We can disassemble our programs to double check the inline assembly is not messing up a compiler optimization:

$ clang -S -DSWAP_FUNCTION=std::swap -O2 main.cpp -o std::swap.s
$ clang -S -DSWAP_FUNCTION=xor_swap -O2 main.cpp -o xor_swap.s
$ git diff std::swap.s xor_swap.s

The "-S" flag makes clang emit assembly instead of machine code. The relevant diff is below. The lines starting with "+" are lines present in xor_swap, but not in std::swap.s and vice versa for minus.

...
 	bl	_clock_gettime_nsec_np
@@ -73,35 +73,37 @@ Lloh1:
 	b	LBB0_9
 LBB0_8:                                 ;   in Loop: Header=BB0_9 Depth=1
 	sub	x8, x8, #1
-	tbz	w11, #0, LBB0_15
+	tbz	w12, #0, LBB0_14
 LBB0_9:                                 ; =>This Loop Header: Depth=1
-                                        ;     Child Loop BB0_13 Depth 2
+                                        ;     Child Loop BB0_12 Depth 2
 	cmp	x8, #2
-	csel	x12, x8, x10, hi
+	csel	x11, x8, x10, hi
 	tst	x8, #0xfffffffe
-	b.eq	LBB0_15
+	b.eq	LBB0_14
 ; %bb.10:                               ;   in Loop: Header=BB0_9 Depth=1
-	mov	w11, #0
-	sub	x12, x12, #1
-	ldr	w13, [x19]
-	mov	x14, x9
-	b	LBB0_13
-LBB0_11:                                ;   in Loop: Header=BB0_13 Depth=2
-	stp	w15, w13, [x14, #-4]
-	mov	w11, #1
-LBB0_12:                                ;   in Loop: Header=BB0_13 Depth=2
-	add	x14, x14, #4
-	subs	x12, x12, #1
+	mov	w12, #0
+	sub	x11, x11, #1
+	ldr	w15, [x19]
+	mov	x13, x9
+	b	LBB0_12
+LBB0_11:                                ;   in Loop: Header=BB0_12 Depth=2
+	add	x13, x13, #4
+	mov	x15, x14
+	subs	x11, x11, #1
 	b.eq	LBB0_8
-LBB0_13:                                ;   Parent Loop BB0_9 Depth=1
+LBB0_12:                                ;   Parent Loop BB0_9 Depth=1
                                         ; =>  This Inner Loop Header: Depth=2
-	ldr	w15, [x14]
-	cmp	w13, w15
-	b.gt	LBB0_11
-; %bb.14:                               ;   in Loop: Header=BB0_13 Depth=2
-	mov	x13, x15
-	b	LBB0_12
-LBB0_15:
+	ldr	w14, [x13]
+	cmp	w15, w14
+	b.le	LBB0_11
+; %bb.13:                               ;   in Loop: Header=BB0_12 Depth=2
+	; InlineAsm Start
+	eor	x15, x14, x15	; eor x14, x15, x14; eor x15, x14, x15;
+	; InlineAsm End
+	stp	w15, w14, [x13, #-4]
+	mov	w12, #1
+	b	LBB0_11
+LBB0_14:
 	mov	w0, #12
 	bl	_clock_gettime_nsec_np
...

If you look closely, you will see that there are some renamed registers and labels, but they are almost identical programs with one having some extra xor instructions. In fact, the same stp instruction is used, just with a different order of operands.

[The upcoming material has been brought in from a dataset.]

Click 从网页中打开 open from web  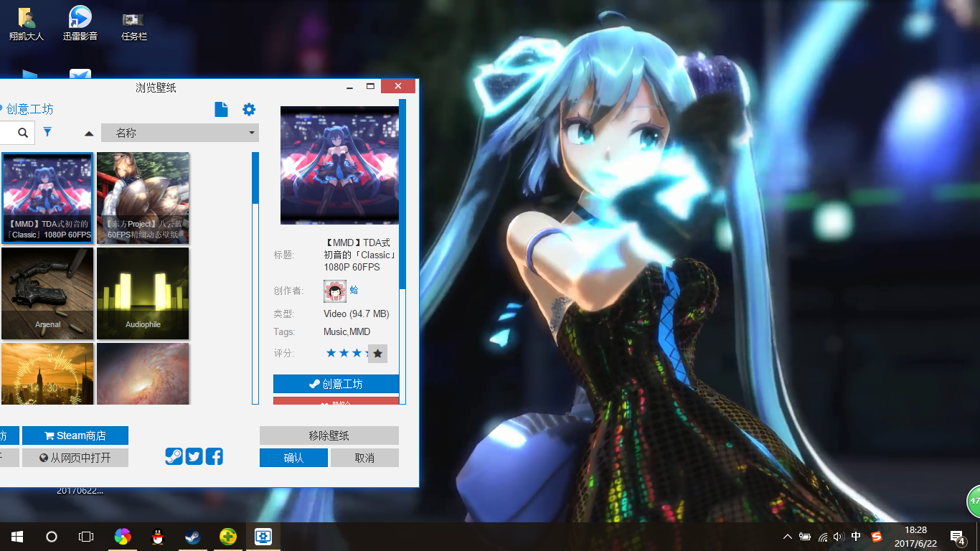pyautogui.click(x=75, y=458)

The conclusion is that you should write the simplest code possible and not waste time including these bit twiddling tricks that only serve to confuse the reader. Modern optimizing compilers don't even emit the right assembly for these snippets. Even embedded processors running code compiled with the lowest optimization level use scoreboarding or other methods to abstract over registers, so I doubt these benchmark results would differ much by any architecture or processor made in the last decade.